Assignment: In full and without alteration, write out the data below.

Data extract:
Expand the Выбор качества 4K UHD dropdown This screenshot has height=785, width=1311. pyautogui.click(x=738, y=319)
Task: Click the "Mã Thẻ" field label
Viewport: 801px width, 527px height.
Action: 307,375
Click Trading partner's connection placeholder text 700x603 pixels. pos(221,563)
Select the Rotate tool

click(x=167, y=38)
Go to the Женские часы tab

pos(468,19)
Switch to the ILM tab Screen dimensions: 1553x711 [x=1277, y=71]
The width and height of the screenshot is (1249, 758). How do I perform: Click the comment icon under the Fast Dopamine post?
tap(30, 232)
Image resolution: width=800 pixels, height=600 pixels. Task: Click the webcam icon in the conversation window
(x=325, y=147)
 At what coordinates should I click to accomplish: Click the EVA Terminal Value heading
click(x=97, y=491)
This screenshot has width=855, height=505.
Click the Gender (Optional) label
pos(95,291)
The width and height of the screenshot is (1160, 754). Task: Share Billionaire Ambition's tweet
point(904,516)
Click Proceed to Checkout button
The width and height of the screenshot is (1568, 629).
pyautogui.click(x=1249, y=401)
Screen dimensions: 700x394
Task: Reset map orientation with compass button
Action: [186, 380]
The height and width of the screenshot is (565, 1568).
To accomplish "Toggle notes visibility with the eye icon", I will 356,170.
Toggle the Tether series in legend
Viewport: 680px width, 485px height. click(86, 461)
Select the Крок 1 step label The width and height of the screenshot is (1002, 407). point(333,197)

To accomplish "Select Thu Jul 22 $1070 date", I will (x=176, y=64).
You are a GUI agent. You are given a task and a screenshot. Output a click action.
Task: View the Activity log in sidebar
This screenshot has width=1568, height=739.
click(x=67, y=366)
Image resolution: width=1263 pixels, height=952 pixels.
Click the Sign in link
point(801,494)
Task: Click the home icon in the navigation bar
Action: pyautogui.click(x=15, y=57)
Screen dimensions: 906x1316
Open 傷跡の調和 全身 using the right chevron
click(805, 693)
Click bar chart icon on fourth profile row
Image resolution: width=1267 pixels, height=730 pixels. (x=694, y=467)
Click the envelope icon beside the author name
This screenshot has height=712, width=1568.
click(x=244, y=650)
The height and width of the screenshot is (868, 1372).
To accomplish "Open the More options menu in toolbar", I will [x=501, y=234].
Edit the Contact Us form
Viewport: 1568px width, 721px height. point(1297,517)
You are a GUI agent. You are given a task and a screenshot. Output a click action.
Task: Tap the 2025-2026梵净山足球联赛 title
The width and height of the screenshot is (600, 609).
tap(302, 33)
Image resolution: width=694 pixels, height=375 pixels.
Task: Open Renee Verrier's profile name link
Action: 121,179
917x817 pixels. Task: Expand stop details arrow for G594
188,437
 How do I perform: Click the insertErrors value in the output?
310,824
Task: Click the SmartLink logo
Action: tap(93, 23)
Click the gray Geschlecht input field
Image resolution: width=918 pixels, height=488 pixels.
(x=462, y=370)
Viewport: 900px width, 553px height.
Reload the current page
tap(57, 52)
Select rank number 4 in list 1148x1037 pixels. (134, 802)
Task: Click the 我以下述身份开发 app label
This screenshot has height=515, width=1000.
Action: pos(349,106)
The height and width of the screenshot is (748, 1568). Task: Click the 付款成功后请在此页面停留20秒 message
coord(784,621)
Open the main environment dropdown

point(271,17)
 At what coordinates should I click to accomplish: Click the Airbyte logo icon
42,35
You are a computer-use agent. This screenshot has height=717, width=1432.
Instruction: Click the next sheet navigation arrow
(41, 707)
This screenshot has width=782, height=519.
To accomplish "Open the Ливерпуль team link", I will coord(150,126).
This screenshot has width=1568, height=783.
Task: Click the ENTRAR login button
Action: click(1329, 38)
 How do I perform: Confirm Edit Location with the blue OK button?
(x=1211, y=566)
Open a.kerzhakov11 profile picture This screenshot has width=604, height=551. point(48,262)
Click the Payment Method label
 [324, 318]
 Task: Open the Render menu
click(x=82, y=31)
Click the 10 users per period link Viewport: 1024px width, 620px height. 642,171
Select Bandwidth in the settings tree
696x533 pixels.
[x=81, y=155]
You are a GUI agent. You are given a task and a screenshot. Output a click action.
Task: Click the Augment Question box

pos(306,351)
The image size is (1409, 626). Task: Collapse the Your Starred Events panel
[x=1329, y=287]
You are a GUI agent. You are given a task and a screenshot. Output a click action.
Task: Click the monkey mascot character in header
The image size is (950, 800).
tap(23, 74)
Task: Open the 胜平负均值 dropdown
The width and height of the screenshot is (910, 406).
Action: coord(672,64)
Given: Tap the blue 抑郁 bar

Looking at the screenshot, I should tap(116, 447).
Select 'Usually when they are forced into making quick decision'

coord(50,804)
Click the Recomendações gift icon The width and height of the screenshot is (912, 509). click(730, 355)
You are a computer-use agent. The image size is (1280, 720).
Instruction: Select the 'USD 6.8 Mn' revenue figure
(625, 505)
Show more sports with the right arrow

Task answer:
Expand the Выбор качества 4K UHD dropdown This screenshot has height=785, width=1311. pyautogui.click(x=738, y=319)
Task: Click the "Mã Thẻ" field label
Viewport: 801px width, 527px height.
Action: 307,375
Click Trading partner's connection placeholder text 700x603 pixels. pos(221,563)
Select the Rotate tool

click(x=167, y=38)
Go to the Женские часы tab

pos(468,19)
Switch to the ILM tab Screen dimensions: 1553x711 [x=1277, y=71]
The width and height of the screenshot is (1249, 758). How do I perform: Click the comment icon under the Fast Dopamine post?
tap(30, 232)
Image resolution: width=800 pixels, height=600 pixels. Task: Click the webcam icon in the conversation window
(x=325, y=147)
 At what coordinates should I click to accomplish: Click the EVA Terminal Value heading
click(x=97, y=491)
This screenshot has width=855, height=505.
Click the Gender (Optional) label
pos(95,291)
The width and height of the screenshot is (1160, 754). Task: Share Billionaire Ambition's tweet
point(904,516)
Click Proceed to Checkout button
The width and height of the screenshot is (1568, 629).
pyautogui.click(x=1249, y=401)
Screen dimensions: 700x394
Task: Reset map orientation with compass button
Action: [186, 380]
The height and width of the screenshot is (565, 1568).
To accomplish "Toggle notes visibility with the eye icon", I will 356,170.
Toggle the Tether series in legend
Viewport: 680px width, 485px height. click(86, 461)
Select the Крок 1 step label The width and height of the screenshot is (1002, 407). point(333,197)

To accomplish "Select Thu Jul 22 $1070 date", I will (x=176, y=64).
You are a GUI agent. You are given a task and a screenshot. Output a click action.
Task: View the Activity log in sidebar
This screenshot has width=1568, height=739.
click(x=67, y=366)
Image resolution: width=1263 pixels, height=952 pixels.
Click the Sign in link
point(801,494)
Task: Click the home icon in the navigation bar
Action: pyautogui.click(x=15, y=57)
Screen dimensions: 906x1316
Open 傷跡の調和 全身 using the right chevron
click(805, 693)
Click bar chart icon on fourth profile row
Image resolution: width=1267 pixels, height=730 pixels. (x=694, y=467)
Click the envelope icon beside the author name
This screenshot has height=712, width=1568.
click(x=244, y=650)
The height and width of the screenshot is (868, 1372).
To accomplish "Open the More options menu in toolbar", I will [x=501, y=234].
Edit the Contact Us form
Viewport: 1568px width, 721px height. point(1297,517)
You are a GUI agent. You are given a task and a screenshot. Output a click action.
Task: Tap the 2025-2026梵净山足球联赛 title
The width and height of the screenshot is (600, 609).
tap(302, 33)
Image resolution: width=694 pixels, height=375 pixels.
Task: Open Renee Verrier's profile name link
Action: 121,179
917x817 pixels. Task: Expand stop details arrow for G594
188,437
 How do I perform: Click the insertErrors value in the output?
310,824
Task: Click the SmartLink logo
Action: tap(93, 23)
Click the gray Geschlecht input field
Image resolution: width=918 pixels, height=488 pixels.
(x=462, y=370)
Viewport: 900px width, 553px height.
Reload the current page
tap(57, 52)
Select rank number 4 in list 1148x1037 pixels. (134, 802)
Task: Click the 我以下述身份开发 app label
This screenshot has height=515, width=1000.
Action: pos(349,106)
The height and width of the screenshot is (748, 1568). Task: Click the 付款成功后请在此页面停留20秒 message
coord(784,621)
Open the main environment dropdown

point(271,17)
 At what coordinates should I click to accomplish: Click the Airbyte logo icon
42,35
You are a computer-use agent. This screenshot has height=717, width=1432.
Instruction: Click the next sheet navigation arrow
(41, 707)
This screenshot has width=782, height=519.
To accomplish "Open the Ливерпуль team link", I will coord(150,126).
This screenshot has width=1568, height=783.
Task: Click the ENTRAR login button
Action: click(1329, 38)
 How do I perform: Confirm Edit Location with the blue OK button?
(x=1211, y=566)
Open a.kerzhakov11 profile picture This screenshot has width=604, height=551. point(48,262)
Click the Payment Method label
 [324, 318]
 Task: Open the Render menu
click(x=82, y=31)
Click the 10 users per period link Viewport: 1024px width, 620px height. 642,171
Select Bandwidth in the settings tree
696x533 pixels.
[x=81, y=155]
You are a GUI agent. You are given a task and a screenshot. Output a click action.
Task: Click the Augment Question box

pos(306,351)
The image size is (1409, 626). Task: Collapse the Your Starred Events panel
[x=1329, y=287]
You are a GUI agent. You are given a task and a screenshot. Output a click action.
Task: Click the monkey mascot character in header
The image size is (950, 800).
tap(23, 74)
Task: Open the 胜平负均值 dropdown
The width and height of the screenshot is (910, 406).
Action: coord(672,64)
Given: Tap the blue 抑郁 bar

Looking at the screenshot, I should tap(116, 447).
Select 'Usually when they are forced into making quick decision'

coord(50,804)
Click the Recomendações gift icon The width and height of the screenshot is (912, 509). click(730, 355)
You are a computer-use agent. The image size is (1280, 720).
Instruction: Select the 'USD 6.8 Mn' revenue figure
(625, 505)
Show more sports with the right arrow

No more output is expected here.